───── Listed entries ─────
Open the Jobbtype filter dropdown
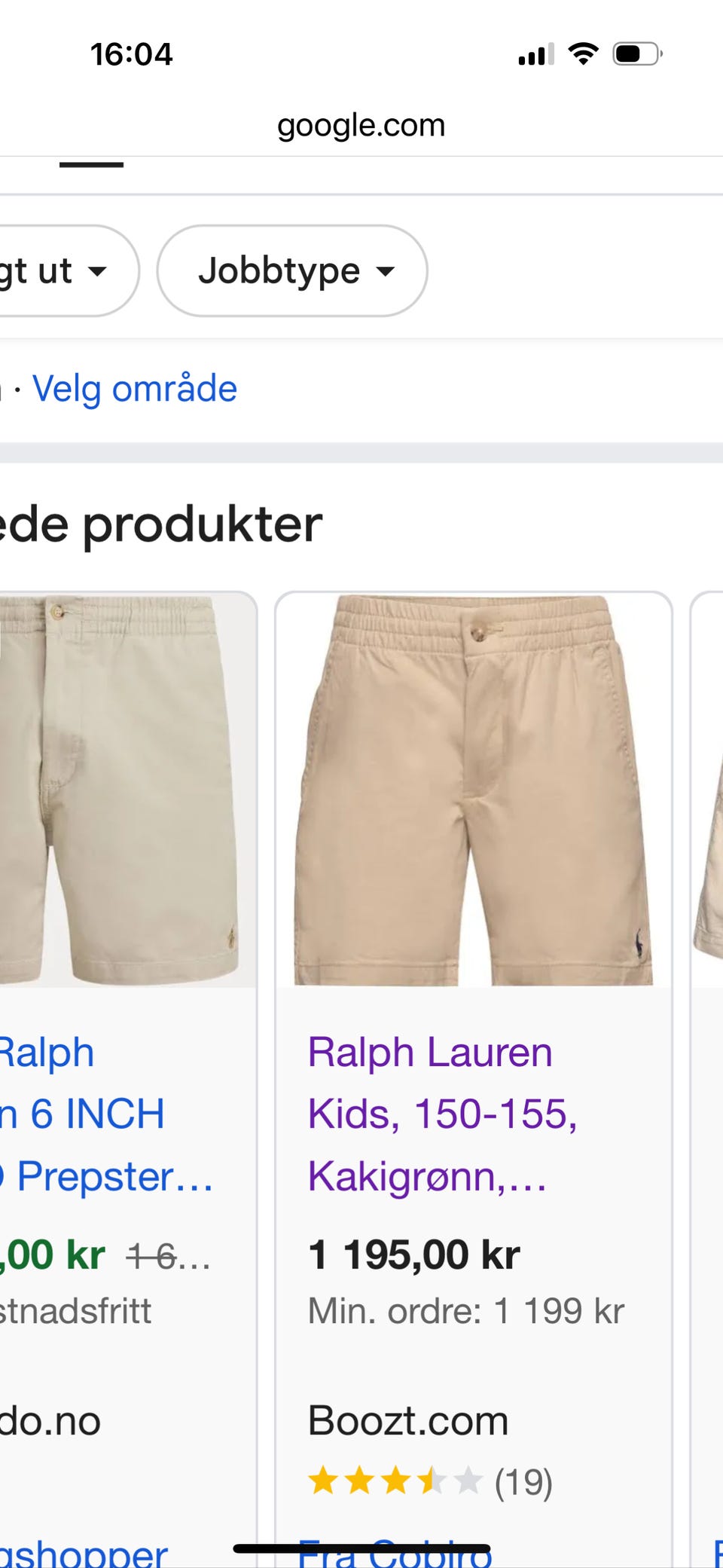The image size is (723, 1568). click(x=292, y=271)
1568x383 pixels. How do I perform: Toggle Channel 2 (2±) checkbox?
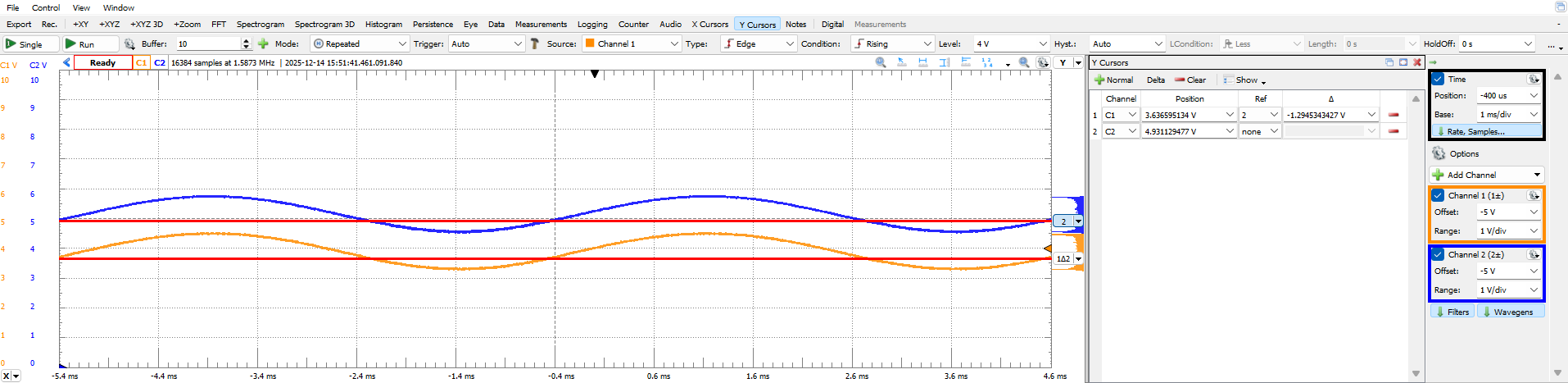coord(1438,254)
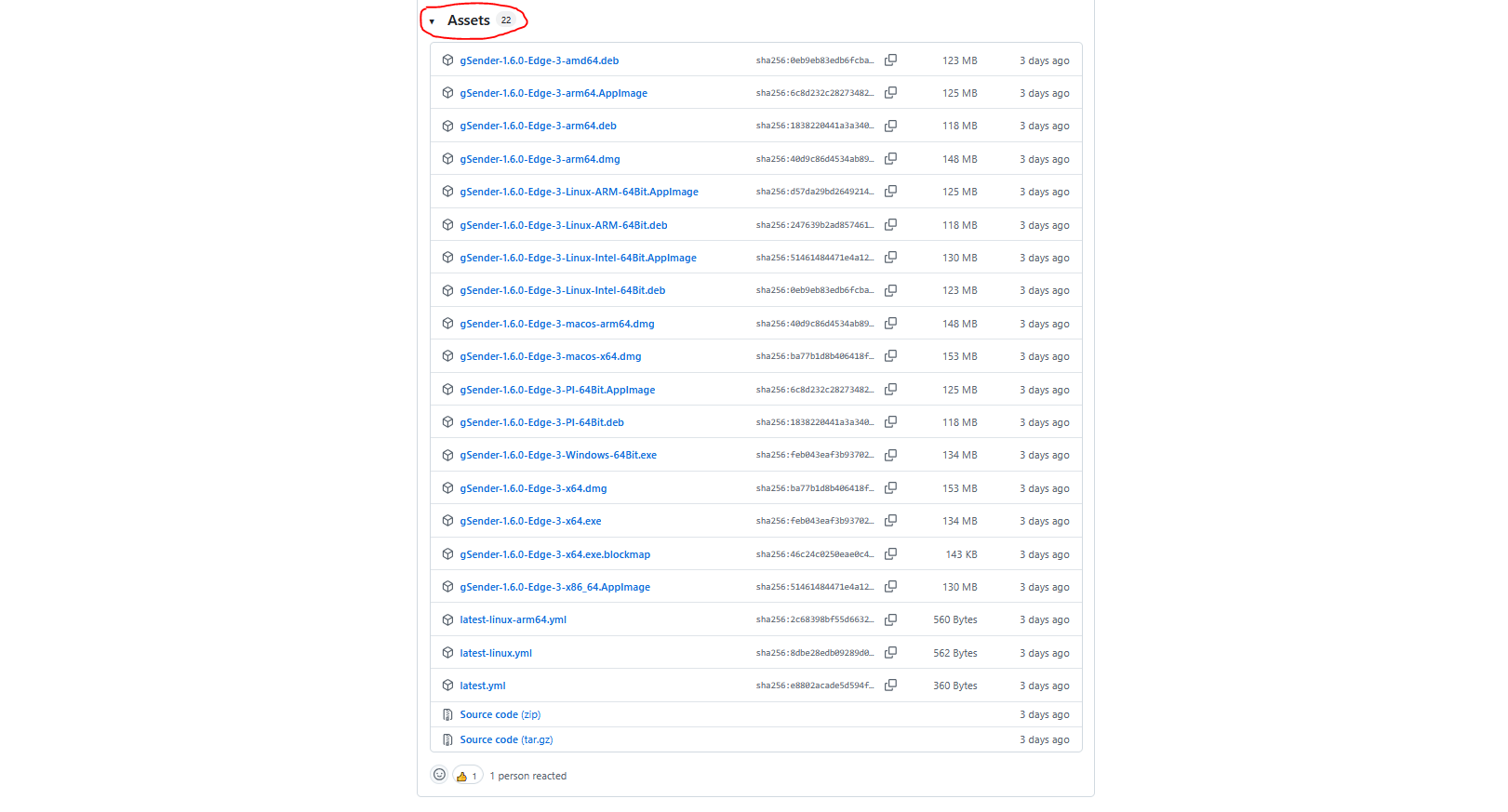Open latest-linux.yml file link

coord(495,653)
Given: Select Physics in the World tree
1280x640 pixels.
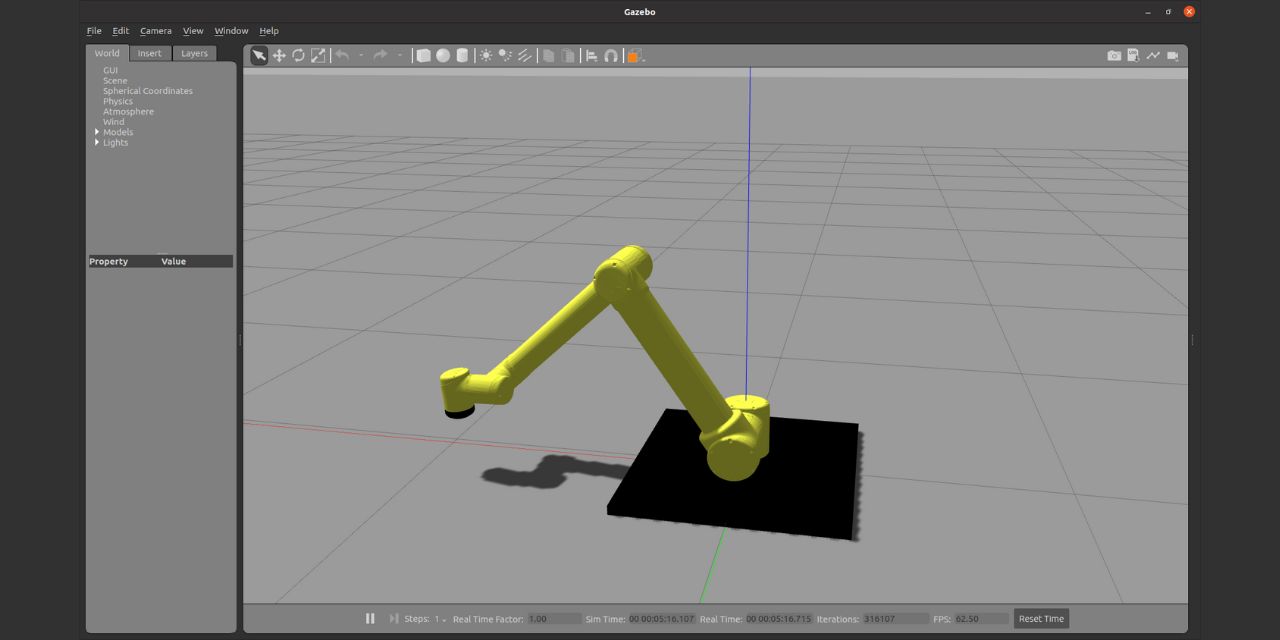Looking at the screenshot, I should pos(118,101).
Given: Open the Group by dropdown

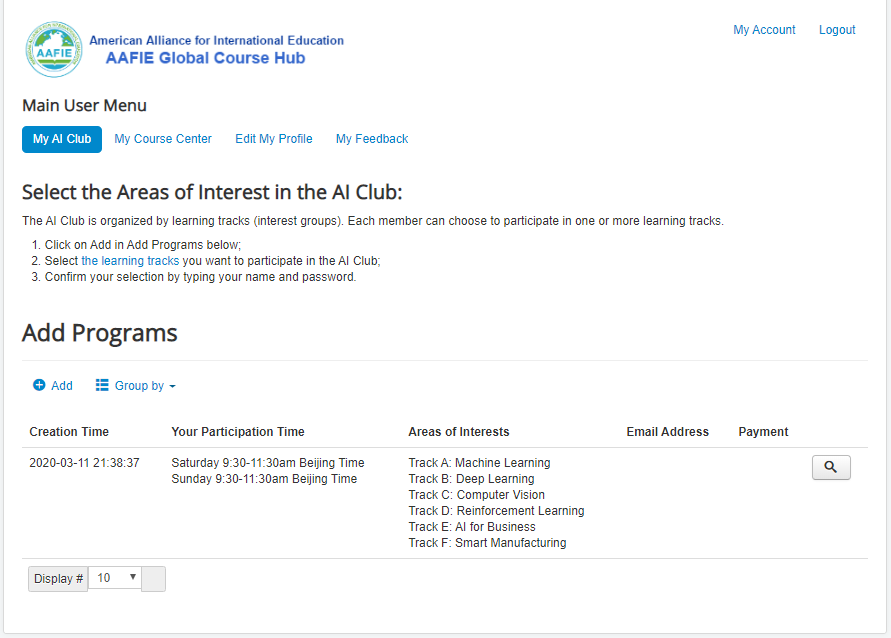Looking at the screenshot, I should tap(136, 386).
─────
Exercise aim —
Please reproduce each line of the listing above exactly, skipping pictures.

Problem solution —
Open the Jobbtype filter dropdown
The image size is (723, 1568). click(x=292, y=271)
1568x383 pixels. How do I perform: Toggle Channel 2 (2±) checkbox?
coord(1438,254)
Open latest-linux.yml file link

coord(495,653)
Given: Select Physics in the World tree
1280x640 pixels.
Looking at the screenshot, I should pos(118,101).
Given: Open the Group by dropdown

Looking at the screenshot, I should tap(136, 386).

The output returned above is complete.